But only later, much much later, I remembered that time before my first solo art exhibition. Everyone had remarked on how serene I seemed, and I felt serene too. But the day of my exhibition, I woke up with a nasty full-body rash. And then I knew that I was not at all serene, but falling apart from the inside-out. Very much like I am doing now.

I was surprised to discover that the extended family dramas I have been living in for weeks and months, one of which is now coming to a head, could have turned me upside-down. I felt in control. I had things under control. Didn’t I?

I think I have talked about and worked on little else than these two big family problems for the last two weeks. It’s like an emotional seesaw: one day, the problem of alcoholism and abuse preoccupies my thoughts and engages my actions, and the next day the problem of child abuse and neglect and a teen pregnancy (coming to term today) requires my deepest consideration.

I have been making lists of ways to help out with the first crisis and working through the list one item at a time, and mediating between warring factions of my family for the second (I will be traveling with my sleeves rolled up in less than a week to get to work physically on this last one). Not to mention the psycho-spiritual crisis I have been having about how to love unconditionally folks who behave in detestable, life destroying ways. It’s so much easier to push these people out. It’s so much easier to hate. I am immersed in the most challenging of human emotions on a daily basis.

I have not been feeling triggered, particularly, but I think I have established how little my apparent feelings reflect what my mind is experiencing. So, when all is said and done with my extended family crises, no doubt the hauntings will begin afresh.

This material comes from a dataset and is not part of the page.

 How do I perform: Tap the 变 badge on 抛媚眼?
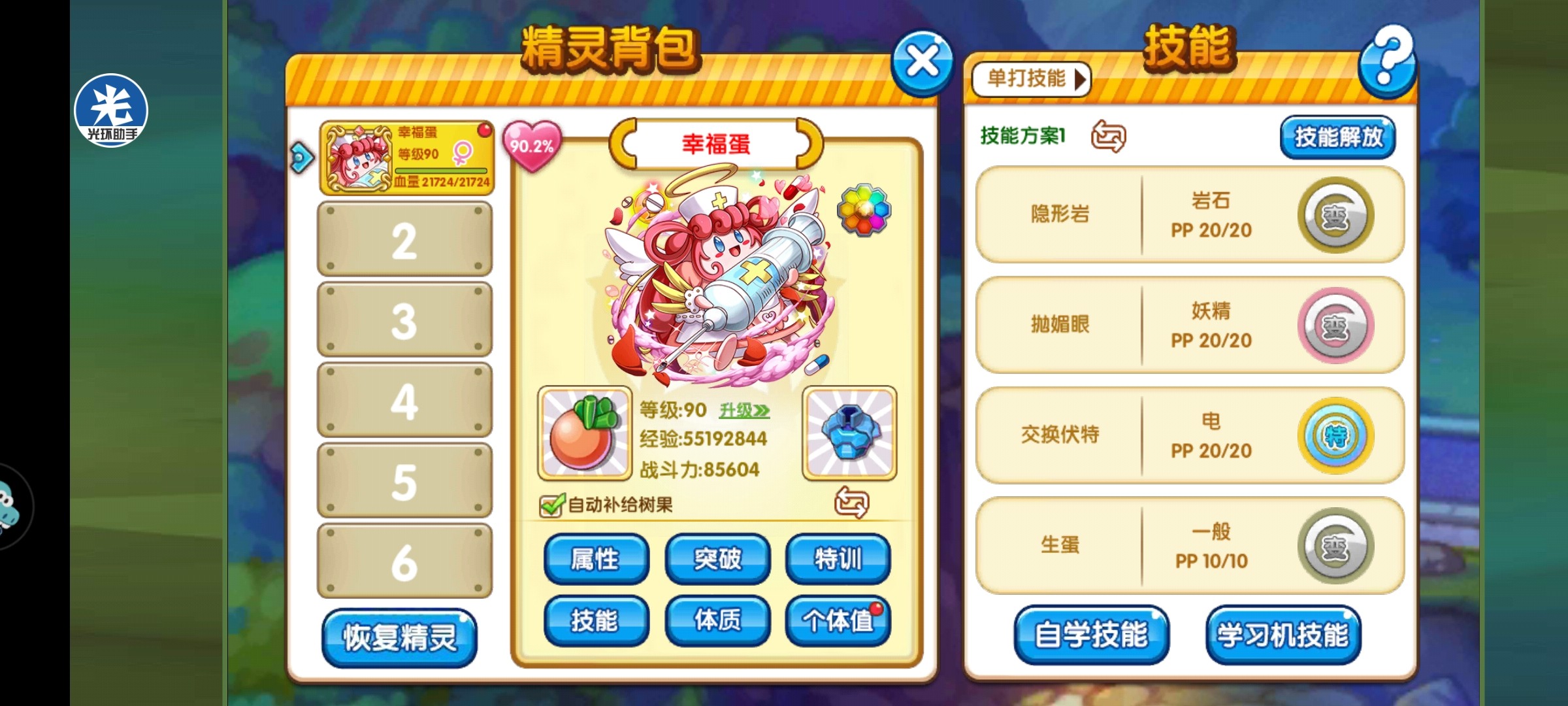click(1335, 326)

The only way I can think of to manage my stress in the meantime is through meditation. So, today I set out on a path of intensive daily meditation. When I can’t sit for 30 minutes, I do active meditation for as long as I can when I am alone. (I’m sure there’s a fancy name for it, but I don’t know it. Basically, I go about my business, but slowed down so I can mentally acknowledge every action–turning on the tap; taking the soap; washing hands; rinsing; etc.) It’s been a few hours of that now, and my mind is quieter. Also, it has taken the place of my talking to myself, which is an unexpected but welcome side effect. I shudder to think of how many hours a day I waste in one-sided conversation.

I’ve written before about the intimate relationship between stress and mental health. I am glossing over how my stress level recently has impacted my mental health. But it undoubtedly has. That too was unknown to me until my children started looking at me differently. Children are a great barometer, more sensitive to subtle changes in a carer’s mood than most adults. Anyway, now that I know, I can protect against the potential for a bipolar/borderline episode. I can be more aware of where I allow my thoughts to go and how they impact my behavior towards my nuclear family.

This mess would have been a whole lot messier (at least from my side) had I not had Buddhist teachings to fall on. A long-standing atheist, I could not have known how immensely grateful I would be to have this spiritual structure to lean on, to guide me through these difficult interactions. But the work is still mine to do. And I will do my best to achieve Right Speech and Right Action in the process, rash or no rash.

The right path

There are certain sects of Buddhism that believe that karma binds us more to some of the people in our lives, to the extent that those bonds continue throughout various reincarnations.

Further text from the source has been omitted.